Depuis longtemps, sans doute depuis le tout début du temps des narrations, « on » parle des enfants. Enfants sacrifié·es, victimes, à sauver, à protéger ; enfants délinquant·es, déviant·es, à redresser, éduquer, former… Et, en parallèle, on condamne et on a condamné, dès lors qu’on l’a nommé, une forme de vie qu’on a fait passer en objet : infans signifie, en latin, celui qui ne parle pas.
Plutôt que de s’intéresser à cet objet « enfant » en voulant le faire parler ; plutôt que de vouloir parler de, parler pour qui constitue trop souvent un parler sans les enfants, la metteure en scène prend le chemin inverse : elle se désintéresse, se détourne du point chaud à révéler et se met non pas à regarder les enfants mais peut-être à regarder depuis eux.

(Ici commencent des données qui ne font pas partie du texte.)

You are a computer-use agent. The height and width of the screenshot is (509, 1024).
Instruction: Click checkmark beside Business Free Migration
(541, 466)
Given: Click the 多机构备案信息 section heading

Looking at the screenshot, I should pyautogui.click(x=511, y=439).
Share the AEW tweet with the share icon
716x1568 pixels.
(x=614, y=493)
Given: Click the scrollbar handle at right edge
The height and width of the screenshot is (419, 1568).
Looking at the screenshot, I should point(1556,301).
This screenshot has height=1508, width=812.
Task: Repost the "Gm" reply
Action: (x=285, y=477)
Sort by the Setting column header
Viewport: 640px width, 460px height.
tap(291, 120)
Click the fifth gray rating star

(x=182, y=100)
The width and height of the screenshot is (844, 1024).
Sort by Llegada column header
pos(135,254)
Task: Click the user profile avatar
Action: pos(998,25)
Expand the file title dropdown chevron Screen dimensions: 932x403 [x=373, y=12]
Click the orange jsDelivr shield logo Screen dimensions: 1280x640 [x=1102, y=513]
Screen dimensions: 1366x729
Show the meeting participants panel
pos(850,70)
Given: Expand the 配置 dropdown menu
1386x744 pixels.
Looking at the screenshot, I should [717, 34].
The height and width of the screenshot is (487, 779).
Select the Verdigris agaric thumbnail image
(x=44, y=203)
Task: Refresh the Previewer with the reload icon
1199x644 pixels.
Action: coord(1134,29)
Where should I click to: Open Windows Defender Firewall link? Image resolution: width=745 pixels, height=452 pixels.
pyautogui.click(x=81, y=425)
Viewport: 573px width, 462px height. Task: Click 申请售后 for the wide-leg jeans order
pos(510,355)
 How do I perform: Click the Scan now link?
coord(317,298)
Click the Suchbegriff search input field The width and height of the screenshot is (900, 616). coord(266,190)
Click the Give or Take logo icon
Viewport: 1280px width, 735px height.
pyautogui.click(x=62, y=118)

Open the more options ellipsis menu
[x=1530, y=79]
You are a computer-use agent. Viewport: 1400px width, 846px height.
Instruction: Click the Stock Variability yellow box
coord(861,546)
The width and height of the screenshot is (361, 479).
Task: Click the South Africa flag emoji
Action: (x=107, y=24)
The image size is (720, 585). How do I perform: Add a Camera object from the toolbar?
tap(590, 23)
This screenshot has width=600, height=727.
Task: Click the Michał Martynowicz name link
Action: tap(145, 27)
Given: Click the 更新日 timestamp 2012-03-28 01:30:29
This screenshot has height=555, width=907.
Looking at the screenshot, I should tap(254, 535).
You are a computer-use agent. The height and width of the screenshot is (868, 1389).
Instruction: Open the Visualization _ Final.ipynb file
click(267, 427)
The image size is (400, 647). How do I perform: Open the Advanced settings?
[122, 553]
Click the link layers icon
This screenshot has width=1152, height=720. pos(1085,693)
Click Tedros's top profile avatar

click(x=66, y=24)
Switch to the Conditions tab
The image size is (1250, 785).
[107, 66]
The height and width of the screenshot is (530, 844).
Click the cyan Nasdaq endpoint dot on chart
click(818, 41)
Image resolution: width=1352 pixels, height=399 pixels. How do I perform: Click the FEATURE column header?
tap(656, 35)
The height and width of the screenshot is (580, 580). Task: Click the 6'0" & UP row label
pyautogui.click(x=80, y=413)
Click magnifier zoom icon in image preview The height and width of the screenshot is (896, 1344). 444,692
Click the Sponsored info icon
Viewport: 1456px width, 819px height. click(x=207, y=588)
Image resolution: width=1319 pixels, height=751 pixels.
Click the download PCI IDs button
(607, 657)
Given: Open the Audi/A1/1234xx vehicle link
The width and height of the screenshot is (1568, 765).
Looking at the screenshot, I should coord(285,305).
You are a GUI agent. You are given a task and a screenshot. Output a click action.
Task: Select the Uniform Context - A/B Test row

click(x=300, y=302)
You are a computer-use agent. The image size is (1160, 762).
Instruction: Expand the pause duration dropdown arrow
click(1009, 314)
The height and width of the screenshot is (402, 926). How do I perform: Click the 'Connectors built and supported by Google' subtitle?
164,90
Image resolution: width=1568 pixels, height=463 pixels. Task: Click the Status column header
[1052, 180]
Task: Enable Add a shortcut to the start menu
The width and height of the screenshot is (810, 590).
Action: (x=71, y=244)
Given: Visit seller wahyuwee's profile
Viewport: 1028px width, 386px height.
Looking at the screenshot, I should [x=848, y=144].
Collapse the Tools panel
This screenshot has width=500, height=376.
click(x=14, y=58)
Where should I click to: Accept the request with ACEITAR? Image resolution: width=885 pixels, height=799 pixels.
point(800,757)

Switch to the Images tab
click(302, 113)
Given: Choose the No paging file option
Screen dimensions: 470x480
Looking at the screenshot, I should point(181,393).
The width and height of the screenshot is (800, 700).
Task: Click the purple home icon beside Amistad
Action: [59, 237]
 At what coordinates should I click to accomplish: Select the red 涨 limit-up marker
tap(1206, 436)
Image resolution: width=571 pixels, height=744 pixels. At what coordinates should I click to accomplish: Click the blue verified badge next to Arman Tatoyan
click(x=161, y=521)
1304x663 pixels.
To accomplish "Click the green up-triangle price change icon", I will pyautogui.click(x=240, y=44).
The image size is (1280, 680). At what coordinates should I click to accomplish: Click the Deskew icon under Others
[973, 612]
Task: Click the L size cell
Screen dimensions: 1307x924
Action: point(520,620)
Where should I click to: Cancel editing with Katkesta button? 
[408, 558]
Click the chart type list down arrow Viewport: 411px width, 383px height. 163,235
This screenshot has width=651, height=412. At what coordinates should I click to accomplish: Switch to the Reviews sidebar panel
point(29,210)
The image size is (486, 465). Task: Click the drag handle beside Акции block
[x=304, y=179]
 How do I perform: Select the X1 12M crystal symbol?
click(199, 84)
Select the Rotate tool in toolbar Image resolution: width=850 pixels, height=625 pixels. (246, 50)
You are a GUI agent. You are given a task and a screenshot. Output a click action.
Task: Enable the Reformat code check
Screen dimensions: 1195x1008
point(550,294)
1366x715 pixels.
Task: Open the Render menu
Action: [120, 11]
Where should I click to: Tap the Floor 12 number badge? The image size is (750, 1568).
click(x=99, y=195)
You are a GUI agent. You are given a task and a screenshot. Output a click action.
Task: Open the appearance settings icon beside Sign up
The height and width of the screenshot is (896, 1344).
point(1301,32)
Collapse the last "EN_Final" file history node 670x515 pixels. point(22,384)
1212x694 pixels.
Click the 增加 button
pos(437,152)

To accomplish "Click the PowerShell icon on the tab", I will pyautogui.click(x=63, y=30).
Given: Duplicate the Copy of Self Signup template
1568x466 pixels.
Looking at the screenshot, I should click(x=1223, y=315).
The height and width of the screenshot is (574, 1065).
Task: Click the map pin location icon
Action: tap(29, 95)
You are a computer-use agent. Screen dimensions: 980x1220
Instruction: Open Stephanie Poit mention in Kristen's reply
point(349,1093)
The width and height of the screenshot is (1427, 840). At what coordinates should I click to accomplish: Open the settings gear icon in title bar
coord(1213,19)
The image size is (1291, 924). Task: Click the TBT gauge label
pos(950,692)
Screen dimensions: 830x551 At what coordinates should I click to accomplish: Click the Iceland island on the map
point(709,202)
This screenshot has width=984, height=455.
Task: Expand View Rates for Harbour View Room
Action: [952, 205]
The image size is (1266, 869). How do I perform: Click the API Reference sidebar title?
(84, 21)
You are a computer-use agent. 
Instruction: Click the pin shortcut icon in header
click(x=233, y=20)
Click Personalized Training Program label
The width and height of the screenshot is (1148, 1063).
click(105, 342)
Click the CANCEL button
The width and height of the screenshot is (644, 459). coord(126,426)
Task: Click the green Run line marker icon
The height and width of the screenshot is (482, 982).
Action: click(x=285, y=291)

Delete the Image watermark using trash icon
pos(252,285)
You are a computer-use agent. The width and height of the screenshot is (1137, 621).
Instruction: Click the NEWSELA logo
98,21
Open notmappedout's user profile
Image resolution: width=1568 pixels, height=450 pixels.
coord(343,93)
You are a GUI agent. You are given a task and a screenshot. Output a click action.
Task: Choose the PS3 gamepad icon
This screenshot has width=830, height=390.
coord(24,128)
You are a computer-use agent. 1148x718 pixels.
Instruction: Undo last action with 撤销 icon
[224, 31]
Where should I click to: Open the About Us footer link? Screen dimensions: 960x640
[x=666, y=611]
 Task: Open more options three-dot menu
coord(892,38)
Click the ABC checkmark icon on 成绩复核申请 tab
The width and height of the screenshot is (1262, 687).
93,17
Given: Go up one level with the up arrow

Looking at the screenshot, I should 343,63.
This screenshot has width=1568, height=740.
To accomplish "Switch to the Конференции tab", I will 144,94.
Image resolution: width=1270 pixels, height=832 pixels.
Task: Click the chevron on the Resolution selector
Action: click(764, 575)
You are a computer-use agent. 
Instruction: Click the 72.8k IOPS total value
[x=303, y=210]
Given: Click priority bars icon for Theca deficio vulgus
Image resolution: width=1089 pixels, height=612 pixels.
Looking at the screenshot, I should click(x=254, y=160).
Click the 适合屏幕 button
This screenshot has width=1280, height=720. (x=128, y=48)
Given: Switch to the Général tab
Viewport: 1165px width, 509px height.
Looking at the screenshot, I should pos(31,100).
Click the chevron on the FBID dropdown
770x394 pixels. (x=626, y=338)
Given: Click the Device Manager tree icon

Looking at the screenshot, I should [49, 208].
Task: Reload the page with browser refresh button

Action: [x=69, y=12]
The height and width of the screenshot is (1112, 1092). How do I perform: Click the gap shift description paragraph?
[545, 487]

Quelles sont les structures qui, placées tout autour de l’enfant pour s’en occuper, finissent par occuper sa place en la façonnant à partir de grilles de lecture établies et héritées ? Comment, par une sorte d’effet de looping angoissant, l’image que les institutions en charge des enfants (éducation nationale, foyer d’accueil, justice des mineurs, PJJ…) se font d’eux, finit par être la seule forme d’existence dans laquelle ils doivent entrer ? Et qu’est ce qui parvient parfois à se composer « juste à côté » ?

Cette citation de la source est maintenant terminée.